Begin at the line containing "The image size is (674, 465)." in the data below and go on through the line containing "Choose Sim for Indicador Corporativo", repeating each line exactly; include both ends and no other line.

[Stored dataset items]
┌──

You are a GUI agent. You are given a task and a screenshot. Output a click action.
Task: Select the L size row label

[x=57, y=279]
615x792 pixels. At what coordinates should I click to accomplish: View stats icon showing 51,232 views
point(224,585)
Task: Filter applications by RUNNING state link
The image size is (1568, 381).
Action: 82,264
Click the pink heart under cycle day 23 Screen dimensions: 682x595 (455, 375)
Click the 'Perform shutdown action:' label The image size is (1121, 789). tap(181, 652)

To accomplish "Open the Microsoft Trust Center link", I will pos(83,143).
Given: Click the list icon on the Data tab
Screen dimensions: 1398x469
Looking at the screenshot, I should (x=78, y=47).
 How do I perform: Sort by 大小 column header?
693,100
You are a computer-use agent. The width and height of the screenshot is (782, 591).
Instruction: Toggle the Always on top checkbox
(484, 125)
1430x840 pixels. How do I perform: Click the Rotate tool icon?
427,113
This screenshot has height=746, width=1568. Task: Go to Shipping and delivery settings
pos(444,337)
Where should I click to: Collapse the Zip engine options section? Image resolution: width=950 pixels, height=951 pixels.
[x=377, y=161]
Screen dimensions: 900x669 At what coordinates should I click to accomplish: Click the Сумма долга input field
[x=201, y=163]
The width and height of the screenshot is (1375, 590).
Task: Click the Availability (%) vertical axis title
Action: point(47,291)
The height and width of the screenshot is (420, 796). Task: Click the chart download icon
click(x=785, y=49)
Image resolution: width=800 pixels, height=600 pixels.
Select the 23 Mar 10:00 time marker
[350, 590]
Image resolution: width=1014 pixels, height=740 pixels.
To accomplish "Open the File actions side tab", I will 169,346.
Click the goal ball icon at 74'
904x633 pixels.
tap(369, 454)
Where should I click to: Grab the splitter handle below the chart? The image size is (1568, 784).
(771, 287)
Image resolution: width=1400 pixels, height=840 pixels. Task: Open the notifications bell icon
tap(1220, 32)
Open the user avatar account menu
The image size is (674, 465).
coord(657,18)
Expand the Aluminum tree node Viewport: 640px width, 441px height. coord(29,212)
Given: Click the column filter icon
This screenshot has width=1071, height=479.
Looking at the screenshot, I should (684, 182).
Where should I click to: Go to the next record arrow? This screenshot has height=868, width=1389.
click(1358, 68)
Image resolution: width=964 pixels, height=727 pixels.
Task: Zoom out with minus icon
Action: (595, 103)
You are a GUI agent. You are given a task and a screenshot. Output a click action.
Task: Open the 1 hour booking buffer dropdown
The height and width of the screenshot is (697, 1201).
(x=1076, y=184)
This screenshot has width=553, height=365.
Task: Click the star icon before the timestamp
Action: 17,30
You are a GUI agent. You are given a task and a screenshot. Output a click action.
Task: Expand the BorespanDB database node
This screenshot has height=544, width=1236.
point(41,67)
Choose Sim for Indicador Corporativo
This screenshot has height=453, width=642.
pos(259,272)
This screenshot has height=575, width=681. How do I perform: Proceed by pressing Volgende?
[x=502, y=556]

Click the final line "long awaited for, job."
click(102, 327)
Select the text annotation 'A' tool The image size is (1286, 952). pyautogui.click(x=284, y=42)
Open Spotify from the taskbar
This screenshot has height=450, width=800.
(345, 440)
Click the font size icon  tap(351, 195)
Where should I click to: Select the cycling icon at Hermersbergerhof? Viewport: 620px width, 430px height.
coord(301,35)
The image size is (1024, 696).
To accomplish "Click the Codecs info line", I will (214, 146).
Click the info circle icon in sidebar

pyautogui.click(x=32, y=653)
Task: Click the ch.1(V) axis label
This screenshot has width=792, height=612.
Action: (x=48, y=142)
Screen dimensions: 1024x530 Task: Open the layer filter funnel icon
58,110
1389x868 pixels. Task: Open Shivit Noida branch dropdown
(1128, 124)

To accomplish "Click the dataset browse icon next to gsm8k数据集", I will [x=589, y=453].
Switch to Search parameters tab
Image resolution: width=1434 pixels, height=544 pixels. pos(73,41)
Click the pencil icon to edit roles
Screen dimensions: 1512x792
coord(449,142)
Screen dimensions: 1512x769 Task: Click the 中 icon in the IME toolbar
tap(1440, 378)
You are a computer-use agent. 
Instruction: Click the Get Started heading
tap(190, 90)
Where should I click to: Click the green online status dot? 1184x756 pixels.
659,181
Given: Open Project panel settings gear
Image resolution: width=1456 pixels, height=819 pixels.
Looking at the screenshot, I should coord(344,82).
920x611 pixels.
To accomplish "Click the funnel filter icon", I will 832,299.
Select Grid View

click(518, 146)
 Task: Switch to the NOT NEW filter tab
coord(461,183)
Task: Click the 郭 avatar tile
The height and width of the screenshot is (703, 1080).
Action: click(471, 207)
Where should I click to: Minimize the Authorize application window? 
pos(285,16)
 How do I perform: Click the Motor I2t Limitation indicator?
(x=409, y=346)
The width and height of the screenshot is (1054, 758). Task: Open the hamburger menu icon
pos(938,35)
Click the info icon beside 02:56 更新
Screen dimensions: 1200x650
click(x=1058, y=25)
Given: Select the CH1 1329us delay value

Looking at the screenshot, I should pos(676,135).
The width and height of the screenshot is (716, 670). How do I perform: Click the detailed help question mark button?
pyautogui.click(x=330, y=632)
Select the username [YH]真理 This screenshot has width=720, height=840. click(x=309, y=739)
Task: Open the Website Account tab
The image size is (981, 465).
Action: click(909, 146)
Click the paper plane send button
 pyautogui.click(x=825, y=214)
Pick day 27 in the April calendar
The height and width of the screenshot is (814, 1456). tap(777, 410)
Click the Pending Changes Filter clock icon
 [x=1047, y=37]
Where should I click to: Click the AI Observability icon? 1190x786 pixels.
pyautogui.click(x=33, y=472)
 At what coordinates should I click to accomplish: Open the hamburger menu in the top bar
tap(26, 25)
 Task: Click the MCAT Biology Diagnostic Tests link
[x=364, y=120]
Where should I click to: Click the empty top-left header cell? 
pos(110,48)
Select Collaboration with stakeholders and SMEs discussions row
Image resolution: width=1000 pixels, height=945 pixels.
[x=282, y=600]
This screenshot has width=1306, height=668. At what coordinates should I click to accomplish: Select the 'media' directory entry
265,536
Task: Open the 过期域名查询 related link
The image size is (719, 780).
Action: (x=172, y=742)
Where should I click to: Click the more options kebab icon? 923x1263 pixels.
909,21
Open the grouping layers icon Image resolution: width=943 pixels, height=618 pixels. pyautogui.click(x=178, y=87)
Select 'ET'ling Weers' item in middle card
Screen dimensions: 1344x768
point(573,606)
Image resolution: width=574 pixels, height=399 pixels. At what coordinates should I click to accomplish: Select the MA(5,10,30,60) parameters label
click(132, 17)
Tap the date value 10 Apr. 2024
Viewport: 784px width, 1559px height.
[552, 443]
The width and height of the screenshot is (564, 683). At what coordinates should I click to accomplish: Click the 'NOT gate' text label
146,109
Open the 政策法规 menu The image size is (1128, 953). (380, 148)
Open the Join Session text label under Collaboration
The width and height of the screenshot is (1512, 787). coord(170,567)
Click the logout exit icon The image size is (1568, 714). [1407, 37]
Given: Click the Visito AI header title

└──

=== Answer section ===
The image size is (674, 465).
coord(657,18)
Expand the Aluminum tree node Viewport: 640px width, 441px height. coord(29,212)
Given: Click the column filter icon
This screenshot has width=1071, height=479.
Looking at the screenshot, I should (684, 182).
Where should I click to: Go to the next record arrow? This screenshot has height=868, width=1389.
click(1358, 68)
Image resolution: width=964 pixels, height=727 pixels.
Task: Zoom out with minus icon
Action: (595, 103)
You are a GUI agent. You are given a task and a screenshot. Output a click action.
Task: Open the 1 hour booking buffer dropdown
The height and width of the screenshot is (697, 1201).
(x=1076, y=184)
This screenshot has width=553, height=365.
Task: Click the star icon before the timestamp
Action: 17,30
You are a GUI agent. You are given a task and a screenshot. Output a click action.
Task: Expand the BorespanDB database node
This screenshot has height=544, width=1236.
point(41,67)
Choose Sim for Indicador Corporativo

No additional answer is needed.